» **What this task involves**
Locate "The image size is (585, 396)." in the data below, then output the line it is on and all following lines through the last, word for word. Skip any pictures.

» **Supplied records**
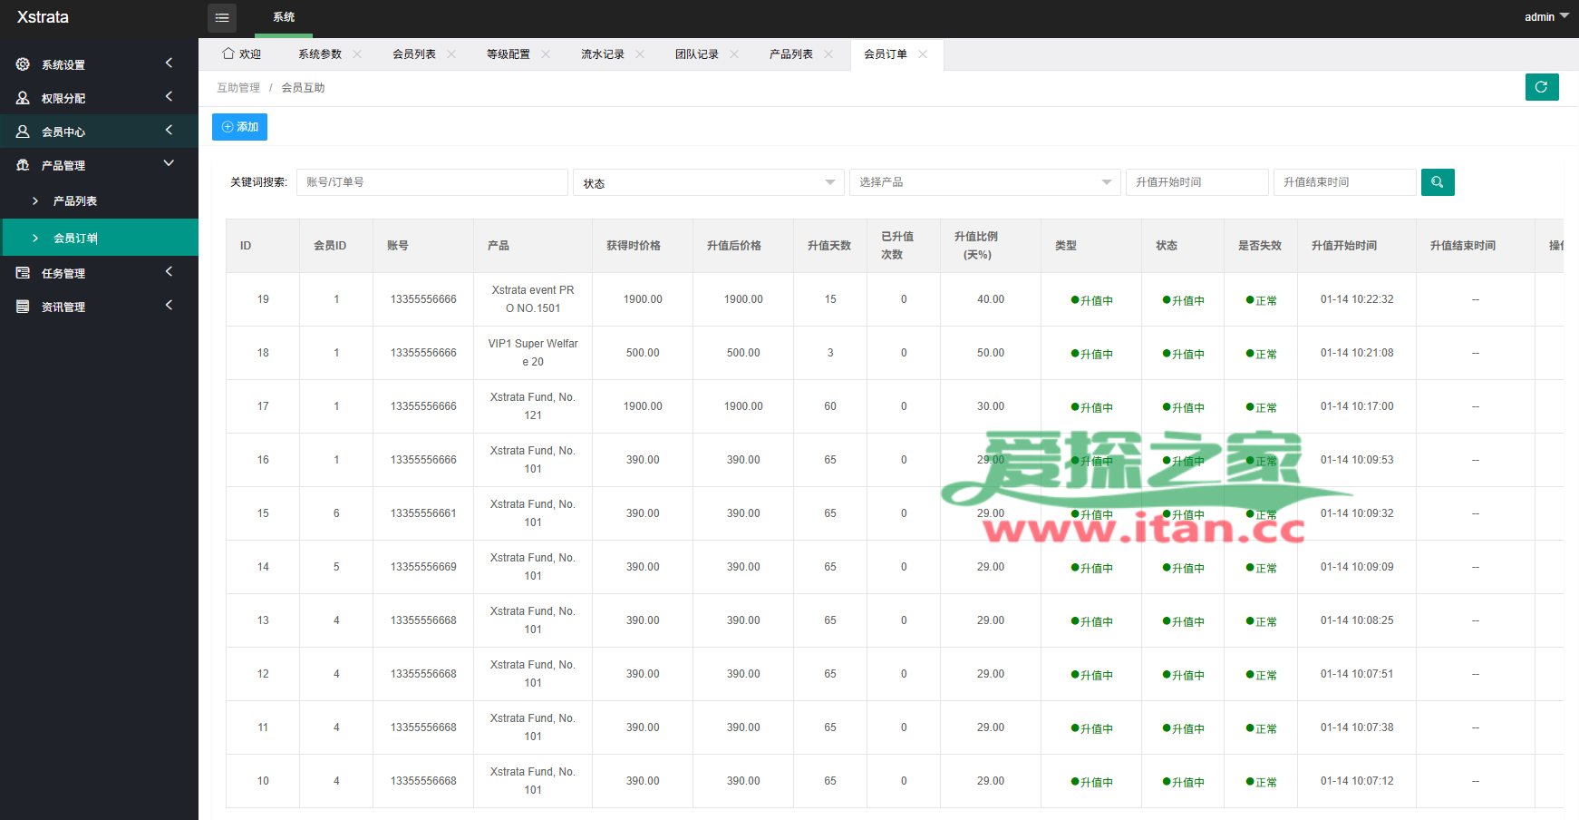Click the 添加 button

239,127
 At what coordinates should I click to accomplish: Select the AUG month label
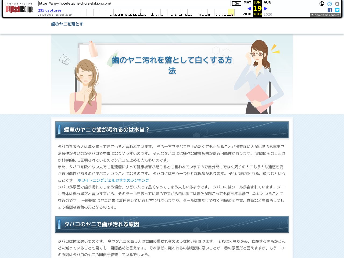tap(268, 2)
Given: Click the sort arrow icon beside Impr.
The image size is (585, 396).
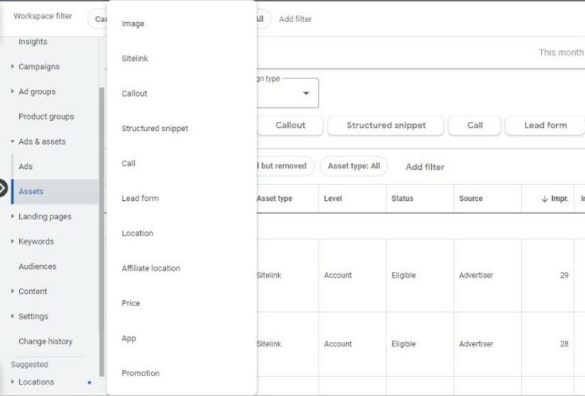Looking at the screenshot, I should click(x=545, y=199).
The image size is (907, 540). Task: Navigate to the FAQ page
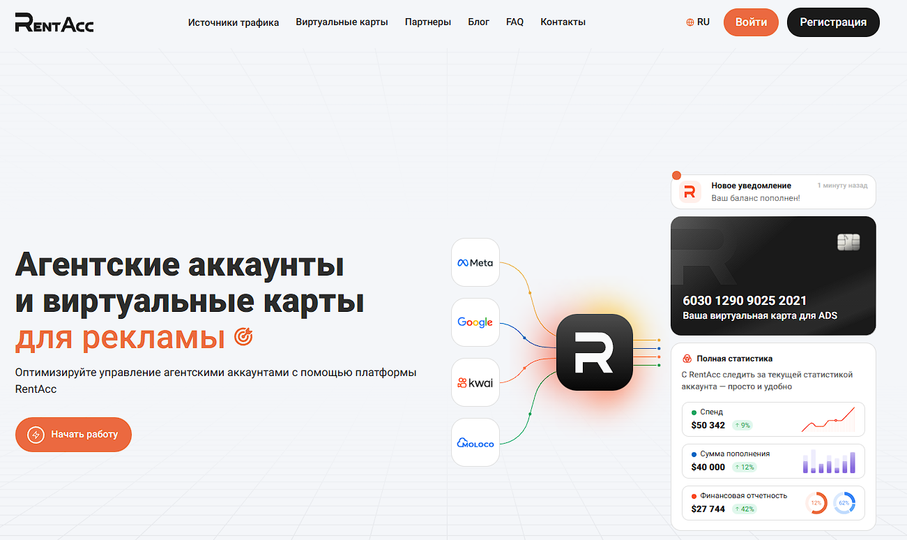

» **Result**
The image size is (585, 396).
Looking at the screenshot, I should click(x=545, y=199).
The image size is (907, 540). Task: Navigate to the FAQ page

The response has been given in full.